B-VG Art140 Abs1 / Individualantrag
ORF-G §31
ZPO §63 Abs1 / Aussichtslosigkeit
  1. B-VG Art. 140 heute
  2. B-VG Art. 140 gültig ab 01.01.2015 zuletzt geändert durch BGBl. I Nr. 114/2013
  3. B-VG Art. 140 gültig von 01.01.2014 bis 31.12.2014 zuletzt geändert durch BGBl. I Nr. 51/2012
  4. B-VG Art. 140 gültig von 01.07.2008 bis 31.12.2013 zuletzt geändert durch BGBl. I Nr. 2/2008
  5. B-VG Art. 140 gültig von 01.01.2004 bis 30.06.2008 zuletzt geändert durch BGBl. I Nr. 100/2003
  6. B-VG Art. 140 gültig von 06.06.1992 bis 31.12.2003 zuletzt geändert durch BGBl. Nr. 276/1992
  7. B-VG Art. 140 gültig von 01.01.1991 bis 05.06.1992 zuletzt geändert durch BGBl. Nr. 685/1988
  8. B-VG Art. 140 gültig von 01.07.1988 bis 31.12.1990 zuletzt geändert durch BGBl. Nr. 341/1988
  9. B-VG Art. 140 gültig von 01.07.1976 bis 30.06.1988 zuletzt geändert durch BGBl. Nr. 302/1975
  10. B-VG Art. 140 gültig von 19.12.1945 bis 30.06.1976 zuletzt geändert durch StGBl. Nr. 4/1945
  11. B-VG Art. 140 gültig von 03.01.1930 bis 30.06.1934
  1. ORF-G § 31 heute
  2. ORF-G § 31 gültig ab 01.01.2027 zuletzt geändert durch BGBl. I Nr. 62/2026
  3. ORF-G § 31 gültig von 24.04.2026 bis 31.12.2026 zuletzt geändert durch BGBl. I Nr. 20/2026
  4. ORF-G § 31 gültig von 01.08.2025 bis 23.04.2026 zuletzt geändert durch BGBl. I Nr. 25/2025
  5. ORF-G § 31 gültig von 19.04.2025 bis 31.07.2025 zuletzt geändert durch BGBl. I Nr. 16/2025
  6. ORF-G § 31 gültig von 01.01.2024 bis 18.04.2025 zuletzt geändert durch BGBl.

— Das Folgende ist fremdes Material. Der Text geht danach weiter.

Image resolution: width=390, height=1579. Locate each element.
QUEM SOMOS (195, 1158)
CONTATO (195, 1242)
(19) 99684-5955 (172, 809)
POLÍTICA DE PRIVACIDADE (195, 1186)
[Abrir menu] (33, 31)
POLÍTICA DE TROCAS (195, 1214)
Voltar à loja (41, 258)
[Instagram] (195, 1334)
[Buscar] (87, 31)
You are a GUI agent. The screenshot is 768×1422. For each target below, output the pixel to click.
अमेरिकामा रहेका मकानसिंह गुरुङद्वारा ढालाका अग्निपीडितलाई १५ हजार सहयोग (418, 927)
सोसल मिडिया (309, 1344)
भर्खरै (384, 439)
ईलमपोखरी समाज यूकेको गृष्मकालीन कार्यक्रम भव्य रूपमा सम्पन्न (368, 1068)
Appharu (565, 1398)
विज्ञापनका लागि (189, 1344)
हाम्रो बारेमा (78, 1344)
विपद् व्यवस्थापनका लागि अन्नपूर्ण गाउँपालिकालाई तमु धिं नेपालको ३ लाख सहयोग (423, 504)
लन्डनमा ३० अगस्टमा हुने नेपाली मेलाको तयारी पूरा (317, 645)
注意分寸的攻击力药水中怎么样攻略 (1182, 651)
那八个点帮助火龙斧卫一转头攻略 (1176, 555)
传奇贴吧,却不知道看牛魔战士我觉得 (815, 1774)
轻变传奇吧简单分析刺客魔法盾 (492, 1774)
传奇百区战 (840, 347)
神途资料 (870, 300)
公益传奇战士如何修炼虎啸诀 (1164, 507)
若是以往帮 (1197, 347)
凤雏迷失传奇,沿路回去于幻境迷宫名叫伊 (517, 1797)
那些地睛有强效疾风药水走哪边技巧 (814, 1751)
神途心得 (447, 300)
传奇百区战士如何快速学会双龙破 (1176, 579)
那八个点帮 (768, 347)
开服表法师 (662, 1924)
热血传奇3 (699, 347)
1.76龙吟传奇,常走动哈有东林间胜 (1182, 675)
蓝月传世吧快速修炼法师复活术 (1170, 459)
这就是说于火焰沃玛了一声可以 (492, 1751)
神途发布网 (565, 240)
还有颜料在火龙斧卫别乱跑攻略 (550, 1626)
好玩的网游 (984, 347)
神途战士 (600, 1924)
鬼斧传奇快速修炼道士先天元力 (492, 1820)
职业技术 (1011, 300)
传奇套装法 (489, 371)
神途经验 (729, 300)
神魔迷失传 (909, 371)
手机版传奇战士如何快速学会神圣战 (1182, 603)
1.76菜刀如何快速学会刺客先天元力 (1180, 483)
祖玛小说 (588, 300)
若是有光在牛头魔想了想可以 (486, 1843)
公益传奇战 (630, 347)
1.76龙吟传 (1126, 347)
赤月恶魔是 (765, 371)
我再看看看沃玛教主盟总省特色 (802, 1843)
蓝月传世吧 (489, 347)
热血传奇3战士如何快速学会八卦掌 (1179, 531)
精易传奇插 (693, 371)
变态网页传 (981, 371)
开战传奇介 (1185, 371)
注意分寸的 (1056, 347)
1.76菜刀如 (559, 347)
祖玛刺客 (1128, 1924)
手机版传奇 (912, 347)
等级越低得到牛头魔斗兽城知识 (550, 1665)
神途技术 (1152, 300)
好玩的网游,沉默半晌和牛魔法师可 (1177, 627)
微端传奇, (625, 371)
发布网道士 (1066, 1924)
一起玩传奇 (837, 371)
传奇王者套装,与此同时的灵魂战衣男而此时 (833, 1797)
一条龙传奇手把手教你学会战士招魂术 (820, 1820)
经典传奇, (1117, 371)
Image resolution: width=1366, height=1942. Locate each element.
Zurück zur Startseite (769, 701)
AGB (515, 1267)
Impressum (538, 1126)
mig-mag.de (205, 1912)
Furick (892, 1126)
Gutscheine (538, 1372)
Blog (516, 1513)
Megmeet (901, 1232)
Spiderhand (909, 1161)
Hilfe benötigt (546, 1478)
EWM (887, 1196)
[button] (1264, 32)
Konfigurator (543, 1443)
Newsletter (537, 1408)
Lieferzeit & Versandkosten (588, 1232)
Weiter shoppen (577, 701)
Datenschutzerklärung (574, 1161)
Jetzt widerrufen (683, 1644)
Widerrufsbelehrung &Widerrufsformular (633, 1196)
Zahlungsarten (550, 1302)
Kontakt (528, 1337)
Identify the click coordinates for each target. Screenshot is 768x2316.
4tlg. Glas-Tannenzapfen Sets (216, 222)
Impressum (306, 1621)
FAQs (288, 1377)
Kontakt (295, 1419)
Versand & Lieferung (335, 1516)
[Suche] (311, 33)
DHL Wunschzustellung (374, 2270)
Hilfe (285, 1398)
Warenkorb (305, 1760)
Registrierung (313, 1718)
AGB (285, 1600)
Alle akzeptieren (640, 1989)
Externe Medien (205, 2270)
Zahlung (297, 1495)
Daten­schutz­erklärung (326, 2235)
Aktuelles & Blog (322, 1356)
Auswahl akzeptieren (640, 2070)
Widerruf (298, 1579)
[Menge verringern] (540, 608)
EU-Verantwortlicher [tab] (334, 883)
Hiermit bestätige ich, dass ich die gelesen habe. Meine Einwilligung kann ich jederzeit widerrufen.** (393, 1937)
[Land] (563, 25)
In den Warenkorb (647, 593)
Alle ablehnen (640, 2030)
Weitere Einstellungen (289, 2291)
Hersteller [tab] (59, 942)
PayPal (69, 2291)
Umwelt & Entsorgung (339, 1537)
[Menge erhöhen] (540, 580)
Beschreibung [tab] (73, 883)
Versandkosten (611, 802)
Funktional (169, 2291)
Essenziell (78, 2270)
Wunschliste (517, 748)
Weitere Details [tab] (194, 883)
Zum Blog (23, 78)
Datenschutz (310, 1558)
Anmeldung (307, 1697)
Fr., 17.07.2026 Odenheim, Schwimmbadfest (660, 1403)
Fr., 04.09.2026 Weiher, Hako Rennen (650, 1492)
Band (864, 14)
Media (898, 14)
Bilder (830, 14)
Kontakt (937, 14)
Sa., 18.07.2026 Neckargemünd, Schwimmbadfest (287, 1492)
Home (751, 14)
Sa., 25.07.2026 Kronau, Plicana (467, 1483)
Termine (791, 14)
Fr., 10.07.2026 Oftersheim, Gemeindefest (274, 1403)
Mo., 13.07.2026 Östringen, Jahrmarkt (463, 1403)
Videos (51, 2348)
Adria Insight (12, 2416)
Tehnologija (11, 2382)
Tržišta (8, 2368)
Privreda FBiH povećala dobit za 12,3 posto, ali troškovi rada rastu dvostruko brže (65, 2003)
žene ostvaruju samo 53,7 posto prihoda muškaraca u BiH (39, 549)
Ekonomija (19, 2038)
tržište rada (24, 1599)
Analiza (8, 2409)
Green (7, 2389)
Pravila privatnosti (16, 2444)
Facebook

I Nr. 112/2023
  7. ORF-G § 31 gültig von 01.01.2024 bis 31.12.2023 zuletzt geändert durch BGBl. I Nr. 126/2022
  8. ORF-G § 31 gültig von 01.08.2014 bis 31.12.2023 zuletzt geändert durch BGBl. I Nr. 55/2014
  9. ORF-G § 31 gültig von 01.01.2012 bis 31.07.2014 zuletzt geändert durch BGBl. I Nr. 126/2011
  10. ORF-G § 31 gültig von 01.10.2010 bis 31.12.2011 zuletzt geändert durch BGBl. I Nr. 50/2010
  11. ORF-G § 31 gültig von 01.01.2002 bis 30.09.2010 zuletzt geändert durch BGBl. I Nr. 83/2001
  12. ORF-G § 31 gültig von 29.09.1984 bis 31.12.2001
  1. ZPO § 63 heute
  2. ZPO § 63 gültig ab 01.01.2013 zuletzt geändert durch BGBl. I Nr. 96/2011
  3. ZPO § 63 gültig von 01.07.2009 bis 31.12.2012 zuletzt geändert durch BGBl. I Nr. 52/2009
  4. ZPO § 63 gültig von 01.01.1998 bis 30.06.2009 zuletzt geändert durch BGBl. I Nr. 140/1997
  5. ZPO § 63 gültig von 01.05.1983 bis 31.12.1997 zuletzt geändert durch BGBl. Nr. 135/1983

Leitsatz

Aussichtslosigkeit eines Verfahrenshilfeantrags zur Einbringung eines Individualantrags auf Aufhebung des Bundesgesetzes über den Österreichischen Rundfunk im Hinblick auf die Verpflichtung zur Zahlung der ORF-Gebühr; Beschreitung des Verwaltungsrechtsweges zumutbar

Spruch

              Der Antrag auf Bewilligung der Verfahrenshilfe wird abgewiesen.

Begründung

Begründung:

              1. Der Einschreiter beantragt die Bewilligung der Verfahrenshilfe zur Einbringung eines Individualantrages auf Aufhebung des Bundesgesetzes über den Österreichischen Rundfunk (ORF-G). Zur Antragslegitimation bringt der Einschreiter vor, er sei durch die Auslegung der gesetzlichen Bestimmungen des ORF-G durch die "GIS GmbH" zur Zahlung der ORF-Gebühr verpflichtet, obwohl er DVB-S und nicht DVB-T empfange, keine "ORF-Karte" besitze und "(aus heutiger Sicht) nie eine besitzen" werde.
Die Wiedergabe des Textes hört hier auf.